───── Testo del documento

Da quì. Non per ricominciare qualcosa determinando una brusca rottura con ciò che è stato prima e nemmeno per concedersi un pretestuoso indugiare su ciò che sarà. Da quì è per partire ancora e adesso, anzi, prendere coscienza di un percorso già iniziato per continuare a intraprendere un viaggio incessante di personale ricerca, con la voglia e il coraggio di spingersi ogni volta un po’ più in là, rintracciando ulteriori coordinate e delineando inedite prospettive, con la piena consapevolezza di chi sa che ad ogni approdo corrisponde una nuova partenza…
Da quì, dalla galleria TRECINQUE di Rieti, ubicata nel “cuore dell’Italia”, per indicare una scelta dettata in primo luogo dalle esigenze dell’istinto e del gusto privato, con l’intenzione di fare il punto sul lavoro assai eterogeneo di otto artisti, diversi per età, provenienza e linguaggi espressivi che utilizzano le possibilità del disegno e della foto, del video, della scultura e soprattutto della pittura per giungere a personalissimi esiti di configurazione di un’immagine. Dell’opera che, nel contesto specifico di questa mostra, diventa immagine testimoniale di un momentaneo approdo individuale, che appaga la necessità di trovare un confronto con il reale o di provare a intravedere nuovi lidi, prefigurando scenari futuribili.
Sarebbe cosa vana e priva di senso voler tentare ad ogni costo di cercare una definizione comune per un gruppo di artisti così differenti fra loro in quanto a stile, tecnica e tematiche affrontate; come d’altra parte risulterebbe assolutamente inattuale perorare ancora la causa di una “linea” o di un linguaggio riconoscibile, magari per favorire la considerazione del mercato.
Al di là dei concetti precostituiti e dei criteri di classificazione, al di là dell’attuale crisi economica, che è ancor prima crisi dei valori e di un sistema dell’arte da rinnovare e da re-inventare, al di là di tutto questo si trova l’opera da osservare e la libertà dell’artista da promuovere e da incentivare.

──────────

[Esercizi]
(1) Nel testo sulla mostra alla galleria TRECINQUE, il lavoro di quanti artisti viene preso in esame?
(2) Riscrivi i record sostituendo "Undo" con "Redo" e lasciando invariato tutto il resto. Ometti le immagini.

───── Dati dell'esercizio

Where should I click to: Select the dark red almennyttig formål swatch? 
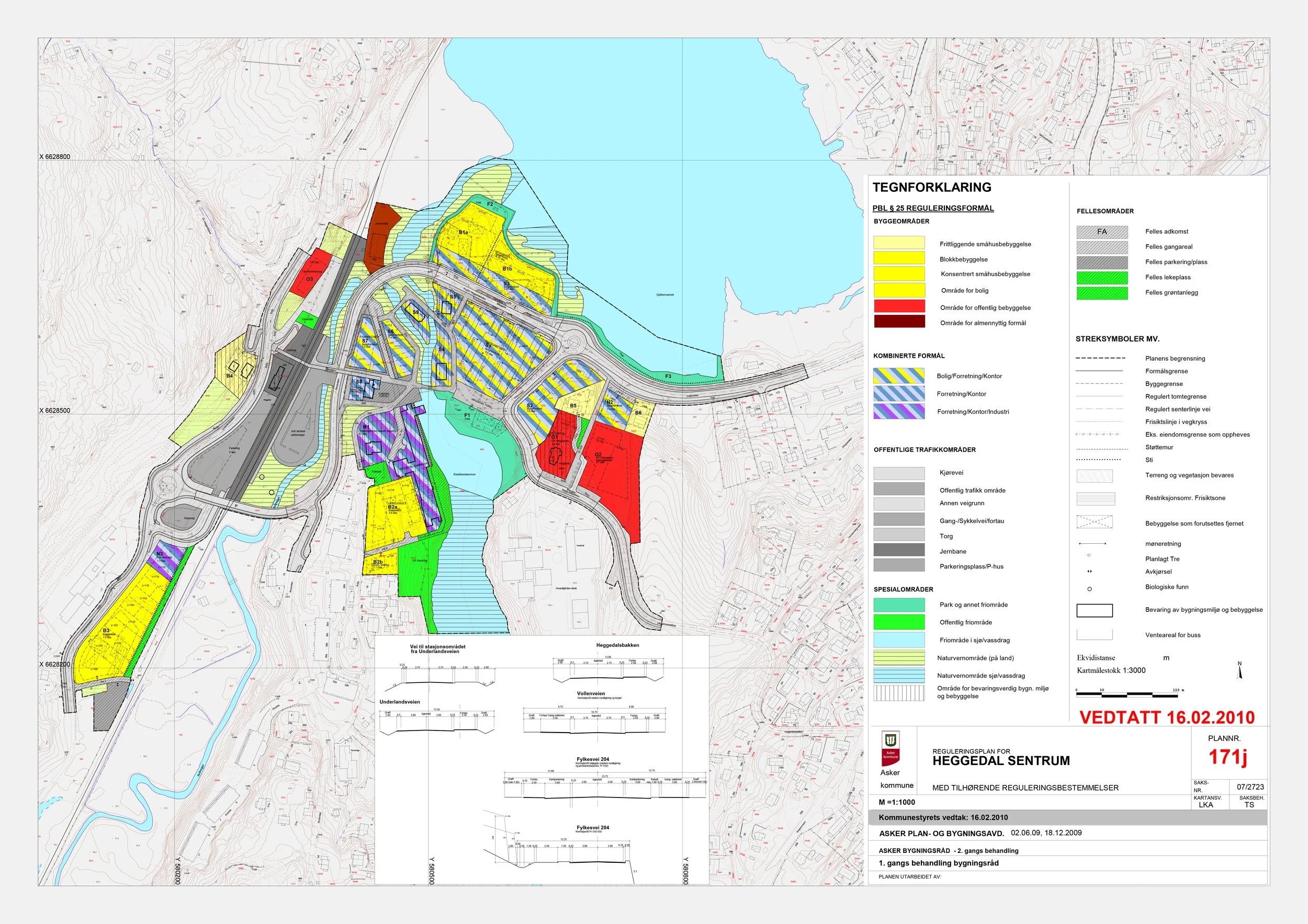click(x=899, y=322)
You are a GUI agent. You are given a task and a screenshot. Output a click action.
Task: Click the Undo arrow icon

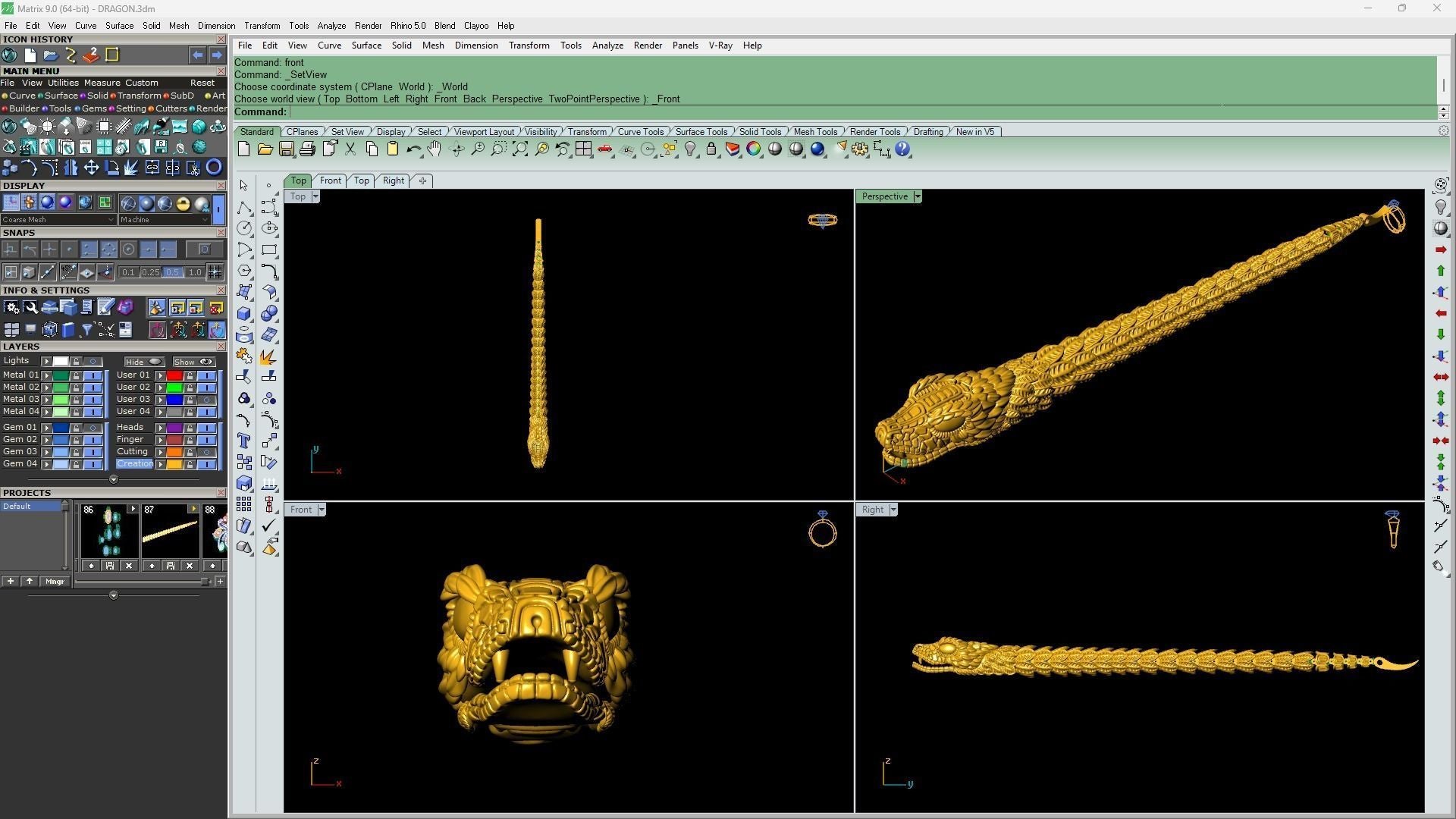[413, 149]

──────────

[Soluzioni]
(1) Di otto artisti.

(2)
Where should I click to: Select the dark red almennyttig formål swatch? 
click(x=899, y=322)
You are a GUI agent. You are given a task and a screenshot. Output a click action.
Task: Click the Redo arrow icon

[413, 149]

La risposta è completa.